Task:
Could you return the data below exactly as it appears?

Supplied data:
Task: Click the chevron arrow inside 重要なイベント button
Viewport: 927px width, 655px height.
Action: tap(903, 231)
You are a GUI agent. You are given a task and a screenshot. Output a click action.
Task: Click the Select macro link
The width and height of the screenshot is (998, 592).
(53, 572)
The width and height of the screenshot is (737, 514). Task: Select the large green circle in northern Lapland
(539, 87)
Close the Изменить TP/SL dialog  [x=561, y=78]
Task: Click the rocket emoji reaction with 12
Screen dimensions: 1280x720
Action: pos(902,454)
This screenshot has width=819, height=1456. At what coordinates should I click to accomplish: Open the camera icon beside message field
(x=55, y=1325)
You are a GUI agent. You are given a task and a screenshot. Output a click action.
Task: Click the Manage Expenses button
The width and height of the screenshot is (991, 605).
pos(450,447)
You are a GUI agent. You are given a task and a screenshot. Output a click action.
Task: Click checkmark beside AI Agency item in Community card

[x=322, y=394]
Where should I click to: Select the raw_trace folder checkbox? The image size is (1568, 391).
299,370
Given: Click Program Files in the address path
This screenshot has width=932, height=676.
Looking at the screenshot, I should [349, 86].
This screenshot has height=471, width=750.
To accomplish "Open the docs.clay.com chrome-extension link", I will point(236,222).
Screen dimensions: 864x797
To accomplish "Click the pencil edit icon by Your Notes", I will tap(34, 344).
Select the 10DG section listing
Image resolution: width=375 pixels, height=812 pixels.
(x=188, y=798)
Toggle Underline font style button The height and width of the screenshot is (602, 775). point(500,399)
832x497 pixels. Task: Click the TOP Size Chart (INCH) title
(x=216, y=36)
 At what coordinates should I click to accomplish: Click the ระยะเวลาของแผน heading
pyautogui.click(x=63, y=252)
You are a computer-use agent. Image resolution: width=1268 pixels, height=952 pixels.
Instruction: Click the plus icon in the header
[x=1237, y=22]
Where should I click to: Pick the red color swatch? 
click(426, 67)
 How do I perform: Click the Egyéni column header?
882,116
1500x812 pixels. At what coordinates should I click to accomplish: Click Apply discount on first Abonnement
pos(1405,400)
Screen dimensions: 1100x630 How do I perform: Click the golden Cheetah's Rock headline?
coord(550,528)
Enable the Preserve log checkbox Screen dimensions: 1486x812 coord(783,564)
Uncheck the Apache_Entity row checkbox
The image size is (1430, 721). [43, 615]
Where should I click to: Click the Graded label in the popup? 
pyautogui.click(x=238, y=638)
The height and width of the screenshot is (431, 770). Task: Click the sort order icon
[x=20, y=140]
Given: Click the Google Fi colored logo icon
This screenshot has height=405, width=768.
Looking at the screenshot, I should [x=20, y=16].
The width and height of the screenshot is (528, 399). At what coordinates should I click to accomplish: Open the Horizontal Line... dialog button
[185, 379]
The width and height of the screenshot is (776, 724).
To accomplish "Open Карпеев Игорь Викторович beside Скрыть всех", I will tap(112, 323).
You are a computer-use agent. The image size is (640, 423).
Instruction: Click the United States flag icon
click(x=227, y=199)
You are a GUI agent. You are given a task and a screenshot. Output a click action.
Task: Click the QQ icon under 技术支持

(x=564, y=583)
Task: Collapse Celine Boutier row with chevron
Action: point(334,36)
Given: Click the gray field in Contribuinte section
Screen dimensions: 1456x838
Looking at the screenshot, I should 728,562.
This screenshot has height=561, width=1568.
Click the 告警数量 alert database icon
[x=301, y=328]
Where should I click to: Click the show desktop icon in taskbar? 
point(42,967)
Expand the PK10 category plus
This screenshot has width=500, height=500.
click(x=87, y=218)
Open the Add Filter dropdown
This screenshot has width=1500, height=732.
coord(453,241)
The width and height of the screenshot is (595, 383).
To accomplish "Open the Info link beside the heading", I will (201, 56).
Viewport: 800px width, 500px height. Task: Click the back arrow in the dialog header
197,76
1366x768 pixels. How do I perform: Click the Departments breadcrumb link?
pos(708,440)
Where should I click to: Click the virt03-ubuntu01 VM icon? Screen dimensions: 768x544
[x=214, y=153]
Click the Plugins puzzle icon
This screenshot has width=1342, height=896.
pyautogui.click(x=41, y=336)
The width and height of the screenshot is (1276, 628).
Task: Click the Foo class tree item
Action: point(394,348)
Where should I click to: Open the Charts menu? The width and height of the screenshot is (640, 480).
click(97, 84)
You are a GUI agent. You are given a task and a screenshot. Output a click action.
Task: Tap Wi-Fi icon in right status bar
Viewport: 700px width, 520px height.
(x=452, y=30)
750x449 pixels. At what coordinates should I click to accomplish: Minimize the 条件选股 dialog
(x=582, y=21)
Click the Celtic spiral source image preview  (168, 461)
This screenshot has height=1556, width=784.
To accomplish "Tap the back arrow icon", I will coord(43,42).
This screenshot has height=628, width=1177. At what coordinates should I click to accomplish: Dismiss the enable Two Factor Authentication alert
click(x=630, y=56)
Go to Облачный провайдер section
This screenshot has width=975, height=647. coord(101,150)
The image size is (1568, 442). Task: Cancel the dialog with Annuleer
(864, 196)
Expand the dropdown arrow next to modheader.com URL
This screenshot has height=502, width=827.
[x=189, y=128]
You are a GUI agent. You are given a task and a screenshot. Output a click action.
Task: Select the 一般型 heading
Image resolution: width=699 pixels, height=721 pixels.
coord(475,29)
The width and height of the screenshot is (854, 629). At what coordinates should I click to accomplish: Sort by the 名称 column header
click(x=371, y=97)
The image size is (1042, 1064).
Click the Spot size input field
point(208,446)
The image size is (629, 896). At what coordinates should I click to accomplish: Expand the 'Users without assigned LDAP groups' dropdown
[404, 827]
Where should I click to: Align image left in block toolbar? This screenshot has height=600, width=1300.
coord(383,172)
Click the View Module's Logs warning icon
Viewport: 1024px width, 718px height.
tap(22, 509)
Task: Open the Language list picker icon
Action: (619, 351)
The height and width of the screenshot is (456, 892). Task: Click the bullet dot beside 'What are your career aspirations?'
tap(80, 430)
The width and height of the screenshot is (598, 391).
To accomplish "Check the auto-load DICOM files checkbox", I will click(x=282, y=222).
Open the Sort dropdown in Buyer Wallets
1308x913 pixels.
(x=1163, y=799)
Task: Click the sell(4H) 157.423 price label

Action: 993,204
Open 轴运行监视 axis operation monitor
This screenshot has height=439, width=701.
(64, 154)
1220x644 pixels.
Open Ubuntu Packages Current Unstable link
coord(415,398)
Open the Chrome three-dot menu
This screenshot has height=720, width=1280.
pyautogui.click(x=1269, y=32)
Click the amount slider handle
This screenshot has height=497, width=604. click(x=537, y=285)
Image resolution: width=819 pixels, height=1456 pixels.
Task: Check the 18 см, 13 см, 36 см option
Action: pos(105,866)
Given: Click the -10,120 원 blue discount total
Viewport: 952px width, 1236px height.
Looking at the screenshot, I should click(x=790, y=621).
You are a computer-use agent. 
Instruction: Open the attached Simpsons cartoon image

Solution to this task:
Task: Click the chevron arrow inside 重要なイベント button
Viewport: 927px width, 655px height.
Action: tap(903, 231)
You are a GUI agent. You are given a task and a screenshot. Output a click action.
Task: Click the Select macro link
The width and height of the screenshot is (998, 592).
(53, 572)
The width and height of the screenshot is (737, 514). Task: Select the large green circle in northern Lapland
(539, 87)
Close the Изменить TP/SL dialog  [x=561, y=78]
Task: Click the rocket emoji reaction with 12
Screen dimensions: 1280x720
Action: pos(902,454)
This screenshot has width=819, height=1456. At what coordinates should I click to accomplish: Open the camera icon beside message field
(x=55, y=1325)
You are a GUI agent. You are given a task and a screenshot. Output a click action.
Task: Click the Manage Expenses button
The width and height of the screenshot is (991, 605).
pos(450,447)
You are a GUI agent. You are given a task and a screenshot. Output a click action.
Task: Click checkmark beside AI Agency item in Community card

[x=322, y=394]
Where should I click to: Select the raw_trace folder checkbox? The image size is (1568, 391).
299,370
Given: Click Program Files in the address path
This screenshot has width=932, height=676.
Looking at the screenshot, I should [349, 86].
This screenshot has height=471, width=750.
To accomplish "Open the docs.clay.com chrome-extension link", I will point(236,222).
Screen dimensions: 864x797
To accomplish "Click the pencil edit icon by Your Notes", I will tap(34, 344).
Select the 10DG section listing
Image resolution: width=375 pixels, height=812 pixels.
(x=188, y=798)
Toggle Underline font style button The height and width of the screenshot is (602, 775). point(500,399)
832x497 pixels. Task: Click the TOP Size Chart (INCH) title
(x=216, y=36)
 At what coordinates should I click to accomplish: Click the ระยะเวลาของแผน heading
pyautogui.click(x=63, y=252)
You are a computer-use agent. Image resolution: width=1268 pixels, height=952 pixels.
Instruction: Click the plus icon in the header
[x=1237, y=22]
Where should I click to: Pick the red color swatch? 
click(426, 67)
 How do I perform: Click the Egyéni column header?
882,116
1500x812 pixels. At what coordinates should I click to accomplish: Click Apply discount on first Abonnement
pos(1405,400)
Screen dimensions: 1100x630 How do I perform: Click the golden Cheetah's Rock headline?
coord(550,528)
Enable the Preserve log checkbox Screen dimensions: 1486x812 coord(783,564)
Uncheck the Apache_Entity row checkbox
The image size is (1430, 721). [43, 615]
Where should I click to: Click the Graded label in the popup? 
pyautogui.click(x=238, y=638)
The height and width of the screenshot is (431, 770). Task: Click the sort order icon
[x=20, y=140]
Given: Click the Google Fi colored logo icon
This screenshot has height=405, width=768.
Looking at the screenshot, I should [x=20, y=16].
The width and height of the screenshot is (528, 399). At what coordinates should I click to accomplish: Open the Horizontal Line... dialog button
[185, 379]
The width and height of the screenshot is (776, 724).
To accomplish "Open Карпеев Игорь Викторович beside Скрыть всех", I will tap(112, 323).
You are a computer-use agent. The image size is (640, 423).
Instruction: Click the United States flag icon
click(x=227, y=199)
You are a GUI agent. You are given a task and a screenshot. Output a click action.
Task: Click the QQ icon under 技术支持

(x=564, y=583)
Task: Collapse Celine Boutier row with chevron
Action: point(334,36)
Given: Click the gray field in Contribuinte section
Screen dimensions: 1456x838
Looking at the screenshot, I should 728,562.
This screenshot has height=561, width=1568.
Click the 告警数量 alert database icon
[x=301, y=328]
Where should I click to: Click the show desktop icon in taskbar? 
point(42,967)
Expand the PK10 category plus
This screenshot has width=500, height=500.
click(x=87, y=218)
Open the Add Filter dropdown
This screenshot has width=1500, height=732.
coord(453,241)
The width and height of the screenshot is (595, 383).
To accomplish "Open the Info link beside the heading", I will (201, 56).
Viewport: 800px width, 500px height. Task: Click the back arrow in the dialog header
197,76
1366x768 pixels. How do I perform: Click the Departments breadcrumb link?
pos(708,440)
Where should I click to: Click the virt03-ubuntu01 VM icon? Screen dimensions: 768x544
[x=214, y=153]
Click the Plugins puzzle icon
This screenshot has width=1342, height=896.
pyautogui.click(x=41, y=336)
The width and height of the screenshot is (1276, 628).
Task: Click the Foo class tree item
Action: point(394,348)
Where should I click to: Open the Charts menu? The width and height of the screenshot is (640, 480).
click(97, 84)
You are a GUI agent. You are given a task and a screenshot. Output a click action.
Task: Tap Wi-Fi icon in right status bar
Viewport: 700px width, 520px height.
(x=452, y=30)
750x449 pixels. At what coordinates should I click to accomplish: Minimize the 条件选股 dialog
(x=582, y=21)
Click the Celtic spiral source image preview  (168, 461)
This screenshot has height=1556, width=784.
To accomplish "Tap the back arrow icon", I will coord(43,42).
This screenshot has height=628, width=1177. At what coordinates should I click to accomplish: Dismiss the enable Two Factor Authentication alert
click(x=630, y=56)
Go to Облачный провайдер section
This screenshot has width=975, height=647. coord(101,150)
The image size is (1568, 442). Task: Cancel the dialog with Annuleer
(864, 196)
Expand the dropdown arrow next to modheader.com URL
This screenshot has height=502, width=827.
[x=189, y=128]
You are a GUI agent. You are given a task and a screenshot. Output a click action.
Task: Select the 一般型 heading
Image resolution: width=699 pixels, height=721 pixels.
coord(475,29)
The width and height of the screenshot is (854, 629). At what coordinates should I click to accomplish: Sort by the 名称 column header
click(x=371, y=97)
The image size is (1042, 1064).
Click the Spot size input field
point(208,446)
The image size is (629, 896). At what coordinates should I click to accomplish: Expand the 'Users without assigned LDAP groups' dropdown
[404, 827]
Where should I click to: Align image left in block toolbar? This screenshot has height=600, width=1300.
coord(383,172)
Click the View Module's Logs warning icon
Viewport: 1024px width, 718px height.
tap(22, 509)
Task: Open the Language list picker icon
Action: (619, 351)
The height and width of the screenshot is (456, 892). Task: Click the bullet dot beside 'What are your career aspirations?'
tap(80, 430)
The width and height of the screenshot is (598, 391).
To accomplish "Check the auto-load DICOM files checkbox", I will click(x=282, y=222).
Open the Sort dropdown in Buyer Wallets
1308x913 pixels.
(x=1163, y=799)
Task: Click the sell(4H) 157.423 price label

Action: 993,204
Open 轴运行监视 axis operation monitor
This screenshot has height=439, width=701.
(64, 154)
1220x644 pixels.
Open Ubuntu Packages Current Unstable link
coord(415,398)
Open the Chrome three-dot menu
This screenshot has height=720, width=1280.
pyautogui.click(x=1269, y=32)
Click the amount slider handle
This screenshot has height=497, width=604. click(x=537, y=285)
Image resolution: width=819 pixels, height=1456 pixels.
Task: Check the 18 см, 13 см, 36 см option
Action: pos(105,866)
Given: Click the -10,120 원 blue discount total
Viewport: 952px width, 1236px height.
Looking at the screenshot, I should click(x=790, y=621).
You are a computer-use agent. 
Instruction: Open the attached Simpsons cartoon image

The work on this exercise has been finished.